BASC’s Dr Conor O’Gorman wonders whether the Health and Safety Executive will see common sense and drop its lead ban proposals.

Following a call for evidence and two public consultations, the Health and Safety Executive (HSE) will soon complete its review of lead ammunition and make its recommendations to the Defra secretary for consideration. 

However, before doing so the HSE needs to take account of an estimated 5,000 responses to its recently closed consultation. There is unquestionably a lot at stake. 

In October 2023 the HSE confirmed in consultation documents that it would not be recommending a ban on lead airgun pellets for either live quarry or target shooting, and that lead rifle ammunition could continue at approved ranges.
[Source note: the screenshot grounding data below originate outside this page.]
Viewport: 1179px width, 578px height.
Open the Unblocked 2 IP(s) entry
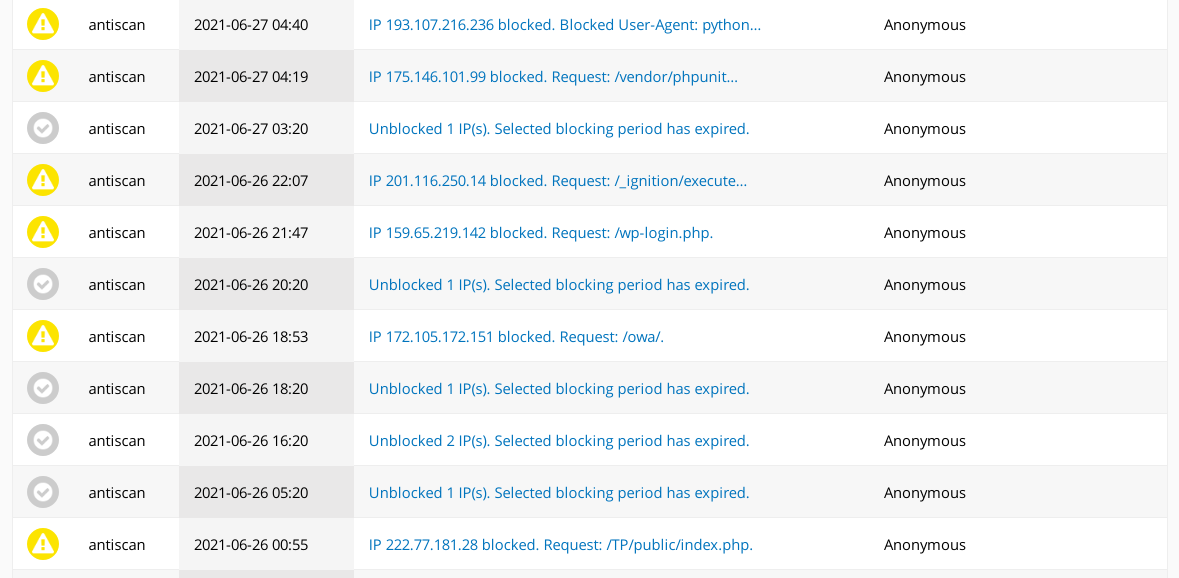[x=559, y=440]
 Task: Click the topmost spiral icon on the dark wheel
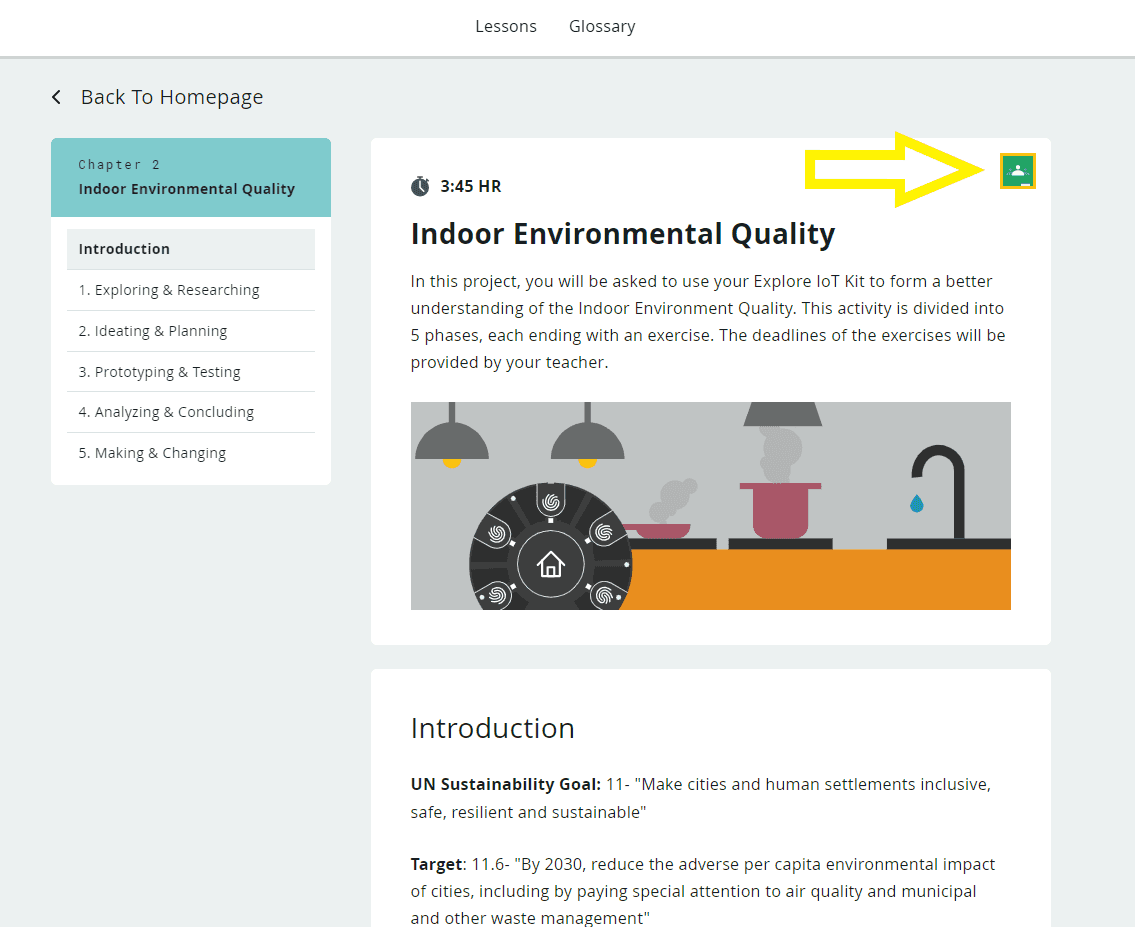click(x=549, y=502)
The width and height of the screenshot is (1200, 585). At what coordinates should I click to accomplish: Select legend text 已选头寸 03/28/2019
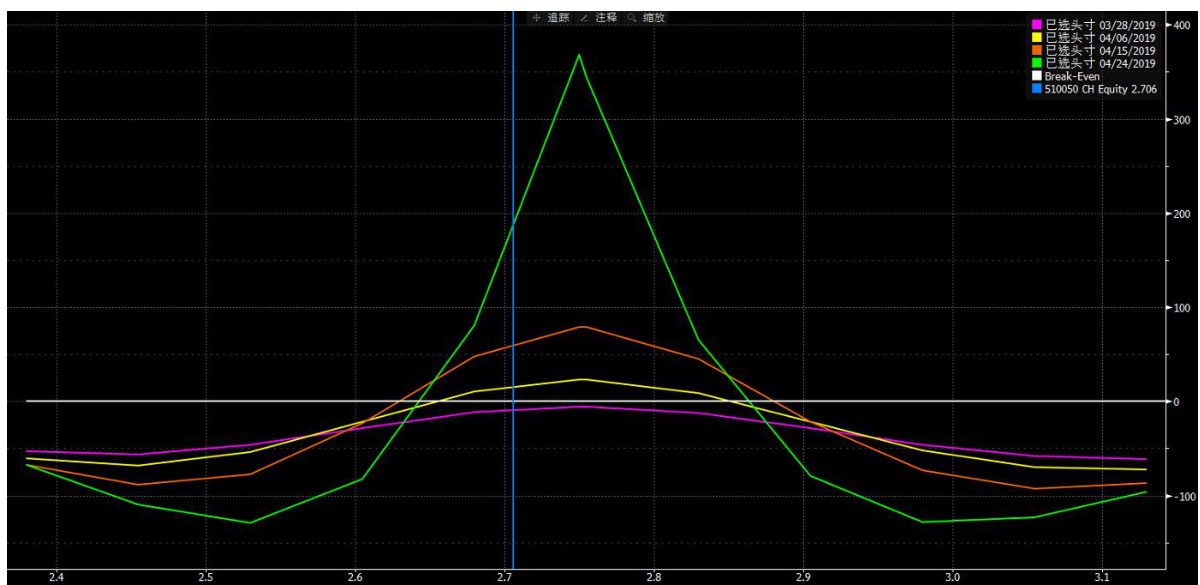(x=1100, y=24)
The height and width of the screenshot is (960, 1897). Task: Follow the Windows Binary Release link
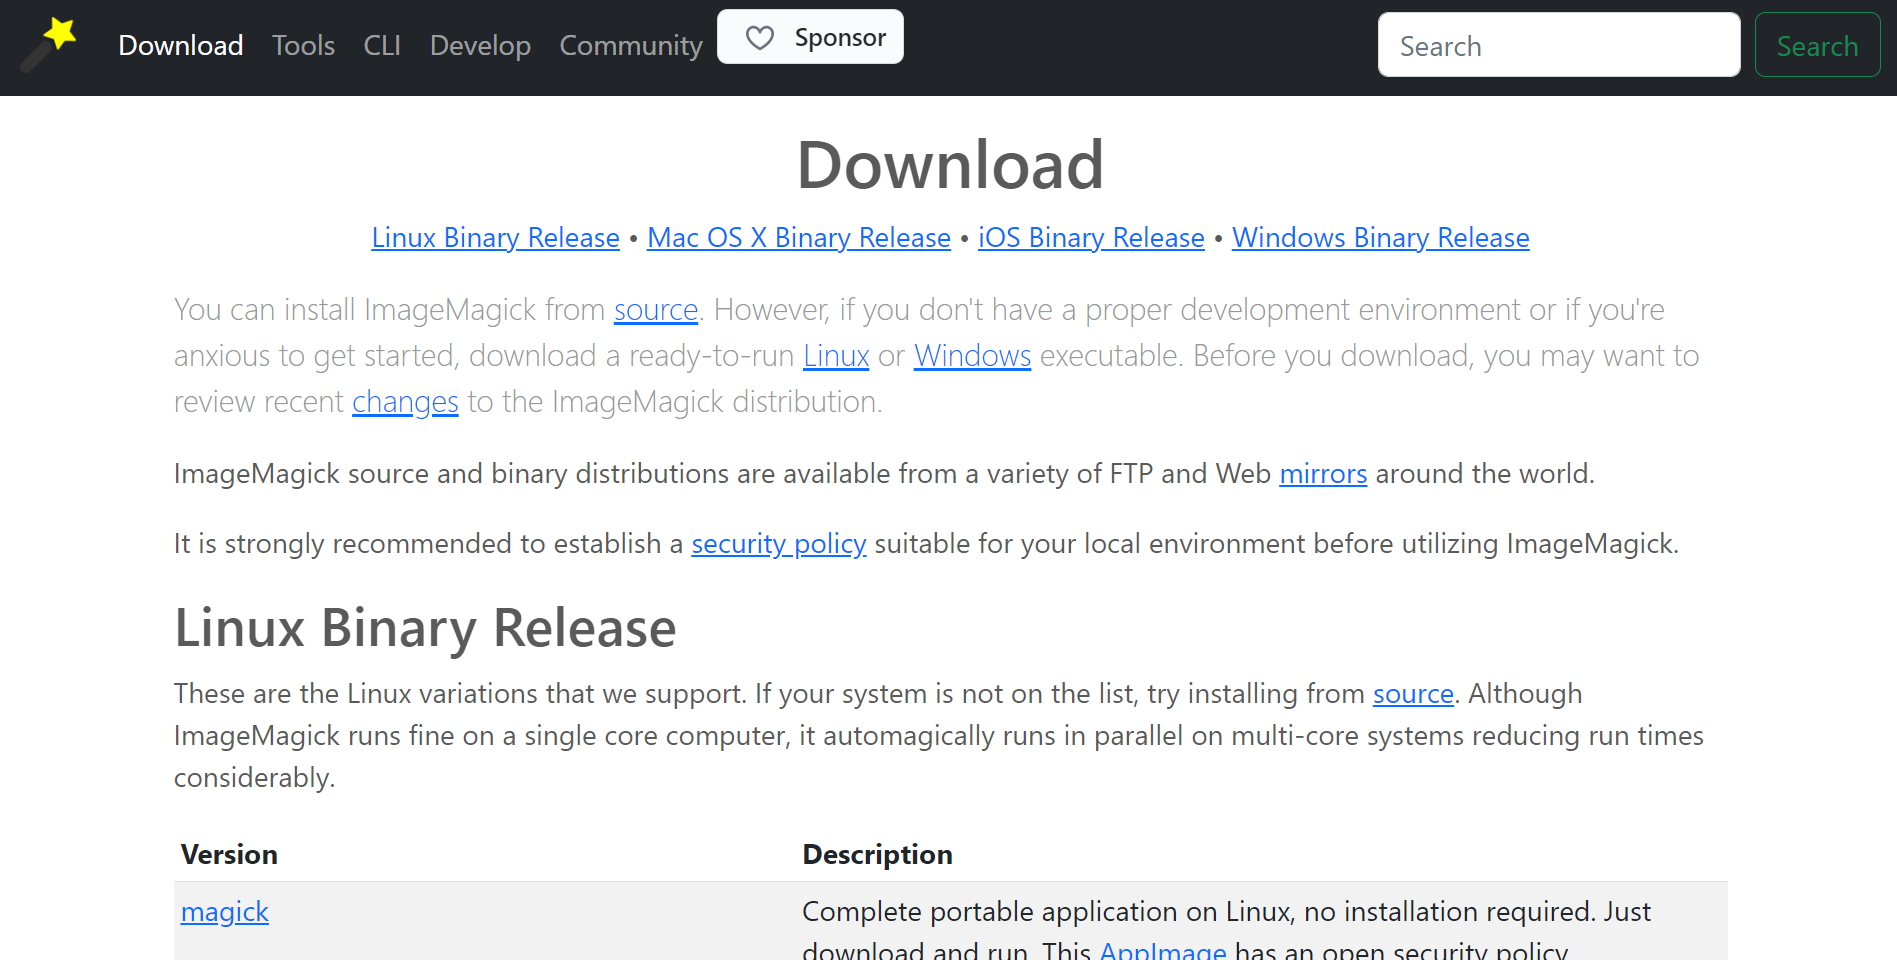coord(1380,238)
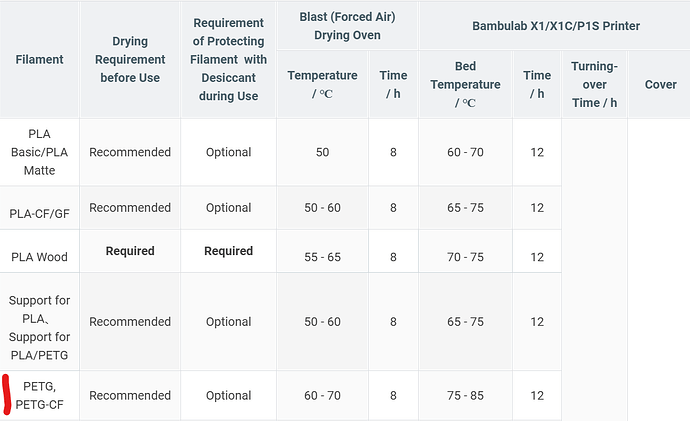Click the PLA-CF/GF filament cell
690x421 pixels.
click(39, 208)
However, in that final consultation the HSE was still considering a ban on nearly every other outdoor recreational use of lead ammunition in England, Wales and Scotland. 

BASC pulled no punches in its consultation response, which considered the impacts on every shooting discipline, both live quarry and target, and the documents we submitted can be downloaded from the ammunition section of the BASC website. 

Giving clarity 

In our response to the HSE we made it clear that BASC was opposed to further regulation on the use of lead ammunition in the UK for the following reasons: 

Regulations are already in place to mitigate risks to wildfowl from the use of lead shot in wetlands. 

There is clear evidence that lead shot poses a risk to a wide range of bird species in terrestrial habitats and a voluntary move away from lead shot for shooting live quarry with shotguns is reducing those risks. 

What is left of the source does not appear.